| Activity |
Return all of the following entries as written, but without the images.

□ □ □ □ □ □ □

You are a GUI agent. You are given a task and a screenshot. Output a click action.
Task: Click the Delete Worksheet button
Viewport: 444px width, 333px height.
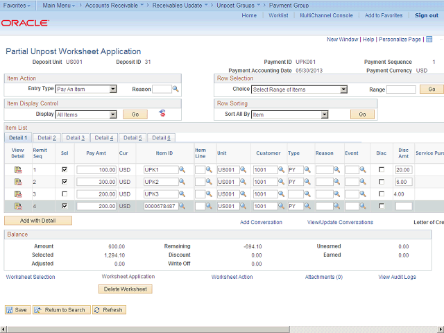126,289
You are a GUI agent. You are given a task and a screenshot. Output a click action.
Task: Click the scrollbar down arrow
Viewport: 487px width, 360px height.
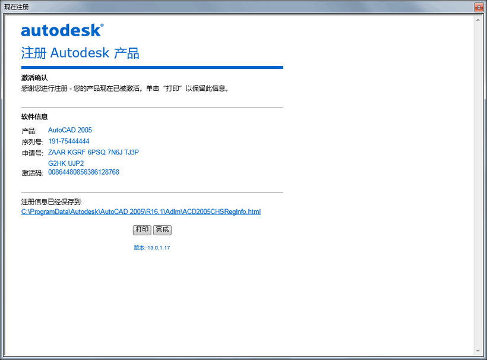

□ □ □ □ □ □ □

| Reply |
You are a GUI agent. You are given a task and a screenshot. Output a click action.
Task: Click the Delete Worksheet button
Viewport: 444px width, 333px height.
126,289
You are a GUI agent. You are given a task and a screenshot. Output a click action.
Task: Click the scrollbar down arrow
Viewport: 487px width, 360px height.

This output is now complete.